Birinci yoruma göre ondan maksat "süt emen hayvan"dır. Buna göre cümlenin mânâsı şudur: "Süt emen yavru hayvan alma" Peygamber (s.a.) onu yavru hayvanları almaktan nehyetmiştir. Zira fakirlerin hakkı, yavru olanında değil, orta halli olanındadır.

İkinci yoruma göre ise, ondan murad, "süt emziren hayvan"dır. Bu yoruma göre muzaf, hazfedilmiştir. Takdiri şöyledir: Bun­dan da asıl maksat, sütlü hayvandır. Buna göre cümlenin mânâsı şöyledir: "Sütlü hayvan alma" Çünkü sütlü hayvanlar malların iyisi sayılırdı. Her iki yoruma göre de harf-i cerri'zaiddir.

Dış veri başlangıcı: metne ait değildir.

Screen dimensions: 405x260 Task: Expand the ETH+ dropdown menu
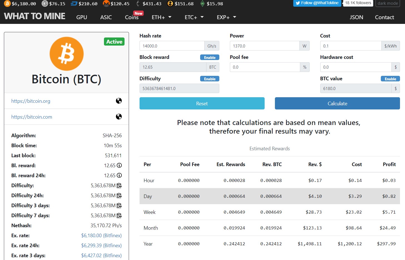(x=161, y=17)
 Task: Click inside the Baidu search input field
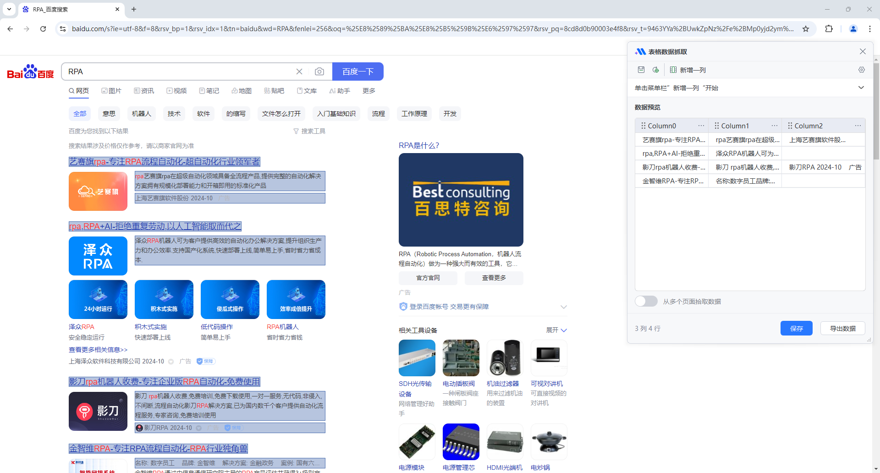pos(183,72)
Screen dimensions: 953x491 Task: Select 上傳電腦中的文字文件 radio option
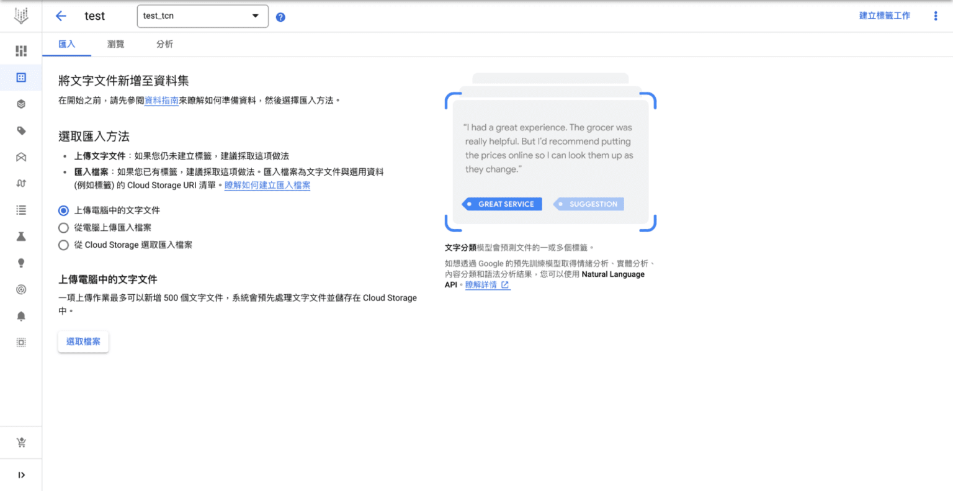(63, 210)
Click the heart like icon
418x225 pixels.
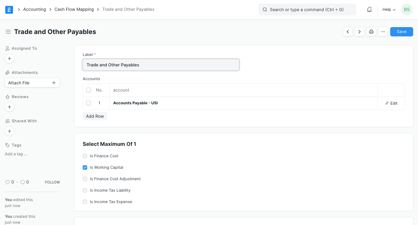pyautogui.click(x=8, y=182)
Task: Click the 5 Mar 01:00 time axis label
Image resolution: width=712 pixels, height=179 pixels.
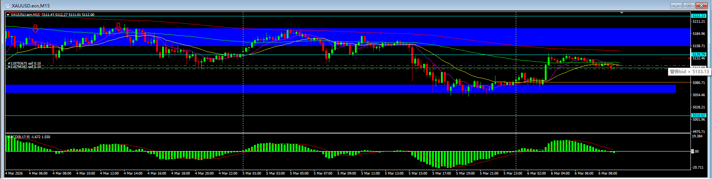Action: pyautogui.click(x=252, y=173)
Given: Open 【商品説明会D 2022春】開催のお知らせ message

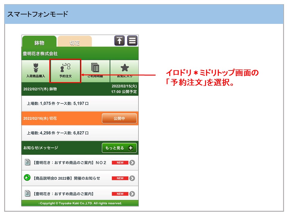Looking at the screenshot, I should point(67,178).
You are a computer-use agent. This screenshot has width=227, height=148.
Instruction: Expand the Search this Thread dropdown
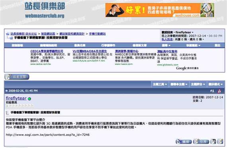(x=179, y=84)
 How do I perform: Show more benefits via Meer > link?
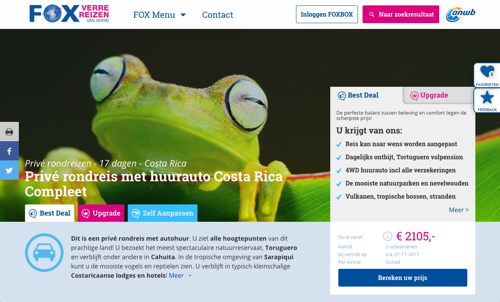[459, 210]

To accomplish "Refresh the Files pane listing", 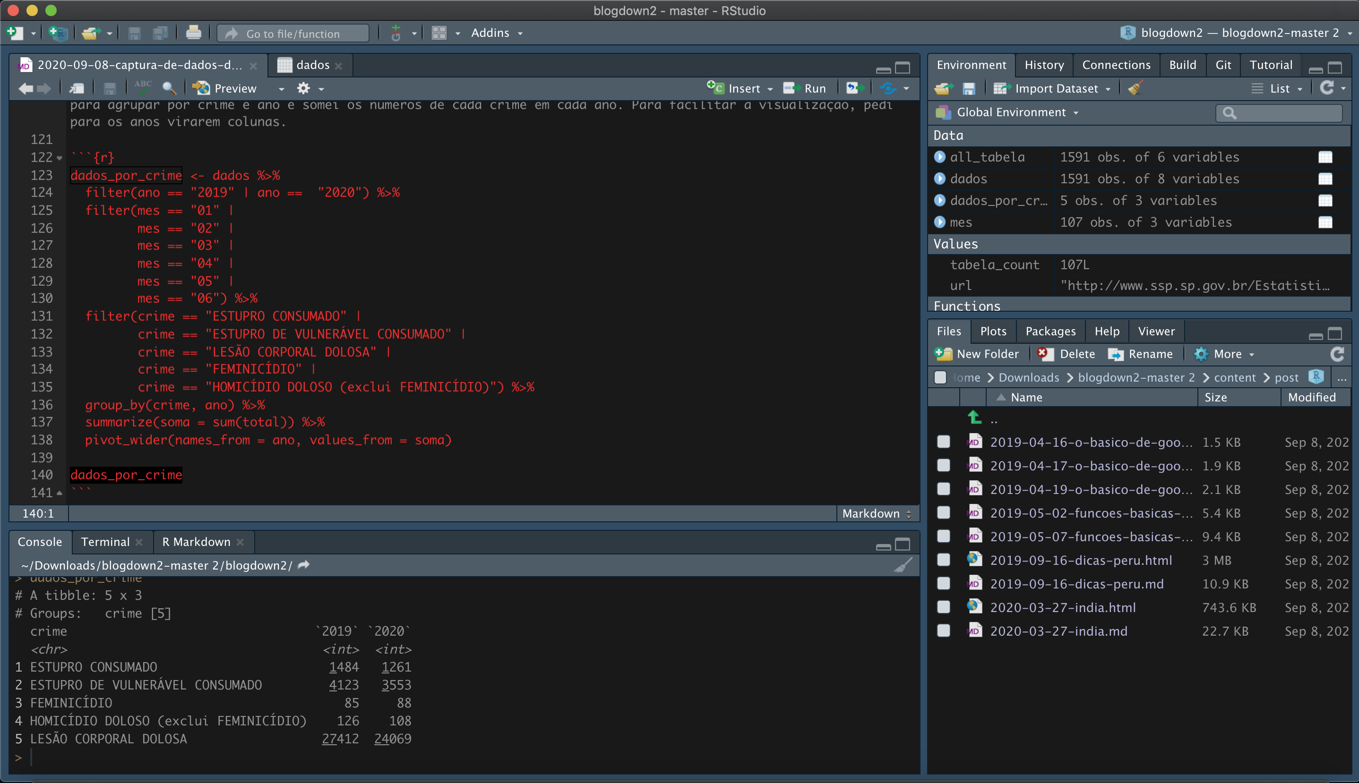I will (1337, 354).
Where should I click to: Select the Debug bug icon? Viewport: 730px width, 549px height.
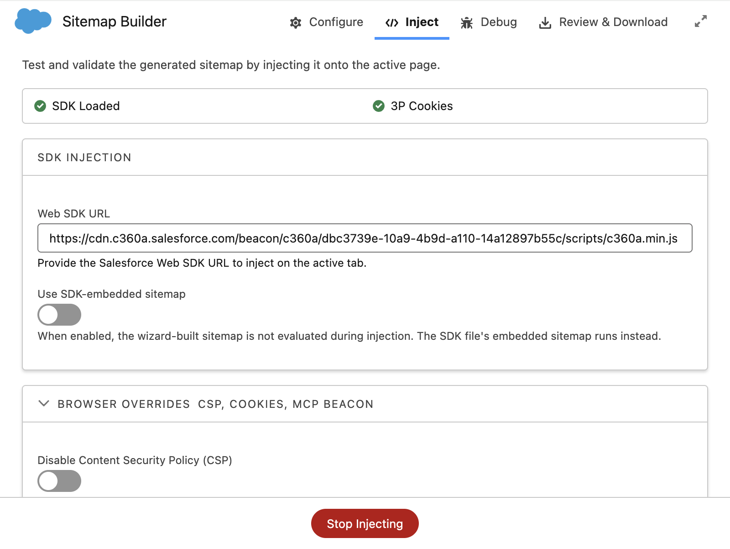(466, 22)
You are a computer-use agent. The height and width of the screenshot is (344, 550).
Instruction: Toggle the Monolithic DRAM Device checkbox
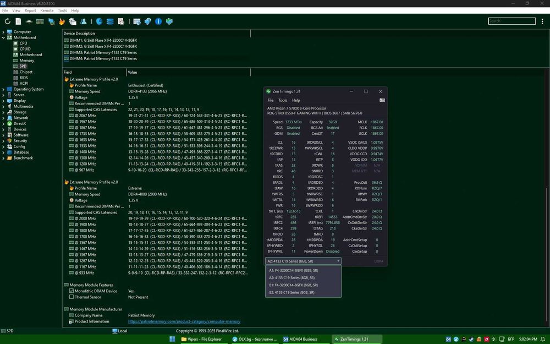72,291
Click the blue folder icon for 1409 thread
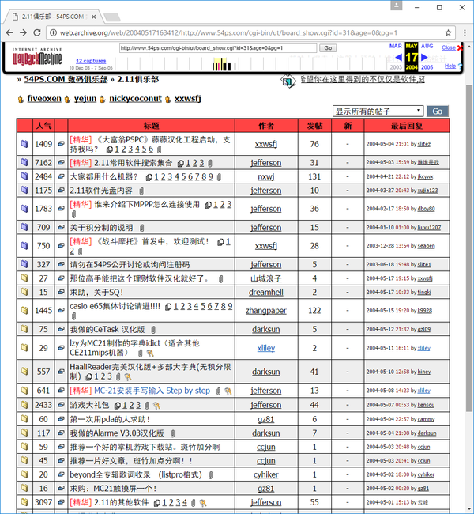 click(24, 144)
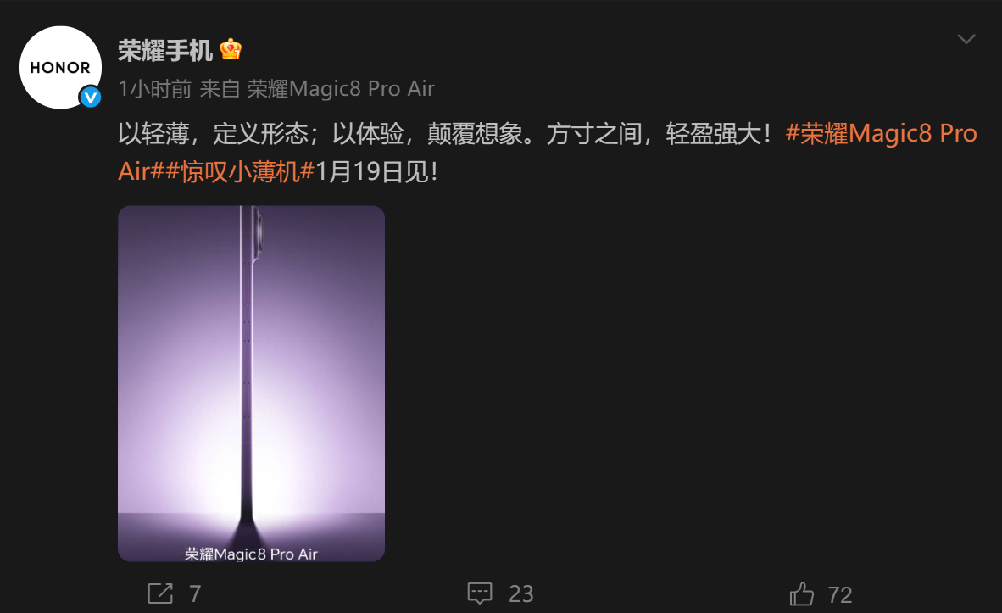This screenshot has height=613, width=1002.
Task: Click the crown membership icon beside the username
Action: pos(230,50)
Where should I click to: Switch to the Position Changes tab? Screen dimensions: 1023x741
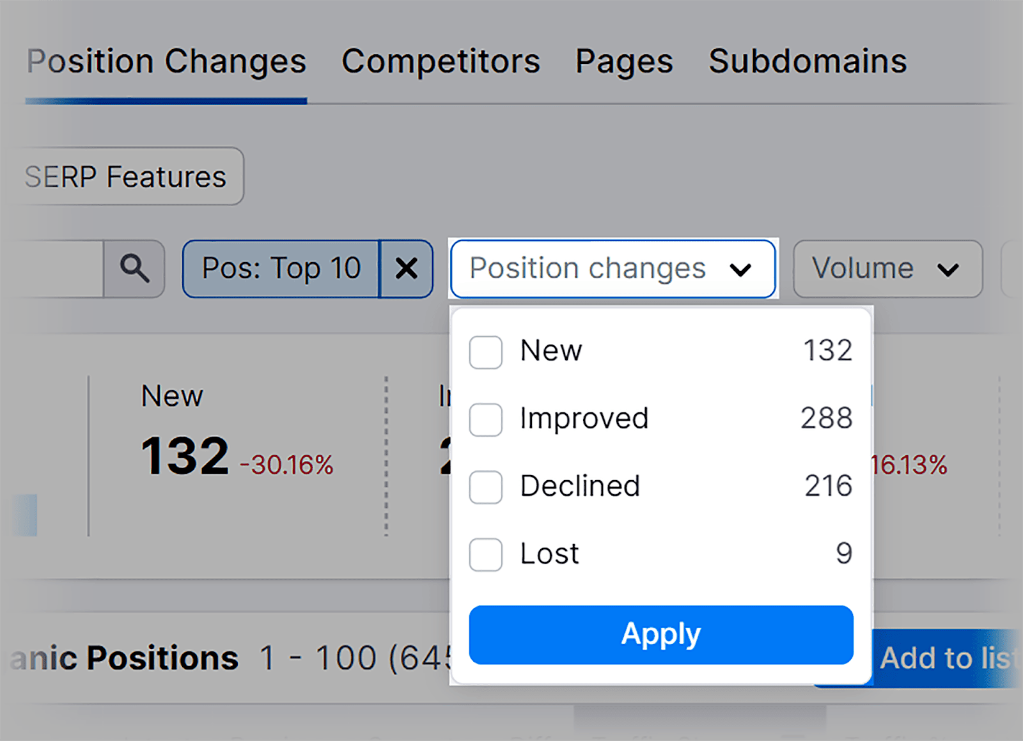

Üçüncü yoruma göre: cümlesinden murad, hayvan­ların yavruları için zekât alma. Yani hayvanların yavrularını nisaba kat­ma. Bu yoruma göre bu hadis, Ebû Hanife ile Muhammed'e müstakil olan deve, davar ve sığır yavrularında zekâtın vâcib olmadığına hüccet olmaktadır.

Âlimler, deve yavruları, buzağılar ve kuzularda zekâtın vâcib olup olmadığı hususunda ihtilaf etmişledir.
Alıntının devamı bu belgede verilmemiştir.